Dataset entries:
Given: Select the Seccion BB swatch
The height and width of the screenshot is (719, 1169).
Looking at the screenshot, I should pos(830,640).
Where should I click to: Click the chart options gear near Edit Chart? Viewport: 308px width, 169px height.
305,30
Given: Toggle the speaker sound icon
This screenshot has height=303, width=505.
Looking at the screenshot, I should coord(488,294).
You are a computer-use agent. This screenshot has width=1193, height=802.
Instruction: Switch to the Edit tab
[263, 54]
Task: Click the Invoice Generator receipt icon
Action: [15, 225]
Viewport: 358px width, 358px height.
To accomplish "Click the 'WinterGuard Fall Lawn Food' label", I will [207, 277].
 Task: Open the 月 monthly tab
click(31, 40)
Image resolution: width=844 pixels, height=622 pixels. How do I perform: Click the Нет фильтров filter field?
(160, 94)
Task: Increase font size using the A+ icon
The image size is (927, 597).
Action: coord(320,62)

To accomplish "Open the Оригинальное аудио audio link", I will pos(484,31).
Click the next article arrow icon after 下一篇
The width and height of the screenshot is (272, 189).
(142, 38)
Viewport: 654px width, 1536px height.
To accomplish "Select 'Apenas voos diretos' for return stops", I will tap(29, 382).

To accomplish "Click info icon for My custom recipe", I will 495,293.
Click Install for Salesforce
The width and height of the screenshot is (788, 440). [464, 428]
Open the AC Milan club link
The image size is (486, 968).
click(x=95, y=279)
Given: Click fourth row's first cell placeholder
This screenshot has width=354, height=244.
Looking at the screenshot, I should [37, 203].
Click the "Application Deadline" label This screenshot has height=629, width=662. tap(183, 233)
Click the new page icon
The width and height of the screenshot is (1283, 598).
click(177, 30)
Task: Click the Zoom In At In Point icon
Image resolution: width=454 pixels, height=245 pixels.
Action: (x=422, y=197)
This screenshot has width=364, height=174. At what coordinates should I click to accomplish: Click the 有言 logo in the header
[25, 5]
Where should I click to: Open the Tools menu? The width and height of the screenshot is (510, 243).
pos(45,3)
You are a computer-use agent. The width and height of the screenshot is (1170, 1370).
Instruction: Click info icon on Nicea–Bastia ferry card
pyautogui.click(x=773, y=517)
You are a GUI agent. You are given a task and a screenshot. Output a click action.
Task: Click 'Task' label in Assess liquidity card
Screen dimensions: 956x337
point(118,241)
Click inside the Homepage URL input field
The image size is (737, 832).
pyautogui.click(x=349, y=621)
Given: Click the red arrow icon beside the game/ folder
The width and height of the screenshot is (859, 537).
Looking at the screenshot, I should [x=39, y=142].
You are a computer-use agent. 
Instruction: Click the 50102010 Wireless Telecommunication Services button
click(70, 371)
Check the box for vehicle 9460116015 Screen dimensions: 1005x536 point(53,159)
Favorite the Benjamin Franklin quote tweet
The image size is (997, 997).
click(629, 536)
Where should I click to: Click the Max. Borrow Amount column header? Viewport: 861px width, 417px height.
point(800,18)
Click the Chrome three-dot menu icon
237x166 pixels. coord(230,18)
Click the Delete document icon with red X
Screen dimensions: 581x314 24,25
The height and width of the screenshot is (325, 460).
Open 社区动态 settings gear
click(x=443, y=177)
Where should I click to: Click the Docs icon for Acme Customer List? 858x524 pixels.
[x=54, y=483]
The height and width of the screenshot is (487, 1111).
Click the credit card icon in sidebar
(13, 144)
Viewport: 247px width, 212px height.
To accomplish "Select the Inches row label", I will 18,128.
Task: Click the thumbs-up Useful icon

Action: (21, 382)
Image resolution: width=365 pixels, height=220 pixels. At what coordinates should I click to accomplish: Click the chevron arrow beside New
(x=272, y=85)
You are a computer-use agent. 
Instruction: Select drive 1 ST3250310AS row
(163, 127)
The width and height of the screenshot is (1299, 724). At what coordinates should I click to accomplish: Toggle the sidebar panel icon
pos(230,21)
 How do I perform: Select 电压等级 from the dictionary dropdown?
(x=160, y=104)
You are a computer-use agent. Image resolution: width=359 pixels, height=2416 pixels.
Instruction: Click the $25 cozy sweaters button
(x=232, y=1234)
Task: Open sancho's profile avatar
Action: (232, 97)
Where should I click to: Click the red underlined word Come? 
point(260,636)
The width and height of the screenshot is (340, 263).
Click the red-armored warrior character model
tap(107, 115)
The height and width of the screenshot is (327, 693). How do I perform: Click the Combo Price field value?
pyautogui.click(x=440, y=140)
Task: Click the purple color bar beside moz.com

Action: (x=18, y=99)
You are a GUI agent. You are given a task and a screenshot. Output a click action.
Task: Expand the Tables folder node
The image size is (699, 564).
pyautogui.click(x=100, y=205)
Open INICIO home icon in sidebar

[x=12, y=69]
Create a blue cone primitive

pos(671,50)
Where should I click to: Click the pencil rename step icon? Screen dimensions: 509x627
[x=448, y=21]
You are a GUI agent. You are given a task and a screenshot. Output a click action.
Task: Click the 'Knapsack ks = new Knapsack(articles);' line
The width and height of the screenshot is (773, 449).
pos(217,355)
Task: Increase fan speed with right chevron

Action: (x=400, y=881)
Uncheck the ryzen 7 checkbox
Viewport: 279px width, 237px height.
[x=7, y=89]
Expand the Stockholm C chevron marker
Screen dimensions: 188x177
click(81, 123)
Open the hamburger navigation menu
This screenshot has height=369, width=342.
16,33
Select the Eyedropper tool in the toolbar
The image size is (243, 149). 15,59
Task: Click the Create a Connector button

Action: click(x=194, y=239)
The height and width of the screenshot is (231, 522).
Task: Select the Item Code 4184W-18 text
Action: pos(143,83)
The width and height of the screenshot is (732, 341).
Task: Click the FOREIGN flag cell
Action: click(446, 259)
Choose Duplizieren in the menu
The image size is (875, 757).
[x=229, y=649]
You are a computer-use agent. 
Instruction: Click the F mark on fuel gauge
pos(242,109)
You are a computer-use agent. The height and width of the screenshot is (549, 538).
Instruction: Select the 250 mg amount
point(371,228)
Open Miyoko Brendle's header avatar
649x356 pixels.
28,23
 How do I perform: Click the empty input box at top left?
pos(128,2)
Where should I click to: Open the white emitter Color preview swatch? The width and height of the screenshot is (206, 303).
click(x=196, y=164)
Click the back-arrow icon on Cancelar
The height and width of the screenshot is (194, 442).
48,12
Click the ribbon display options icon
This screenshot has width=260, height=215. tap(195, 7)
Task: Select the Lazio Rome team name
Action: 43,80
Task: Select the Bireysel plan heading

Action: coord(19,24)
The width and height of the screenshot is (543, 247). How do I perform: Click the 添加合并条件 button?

ABOUT THIS TASK: If the string "Expand" appears in a line of the entries, report the line.

ANSWER FOR THIS EXERCISE:
Task: Expand the Tables folder node
Expand the Stockholm C chevron marker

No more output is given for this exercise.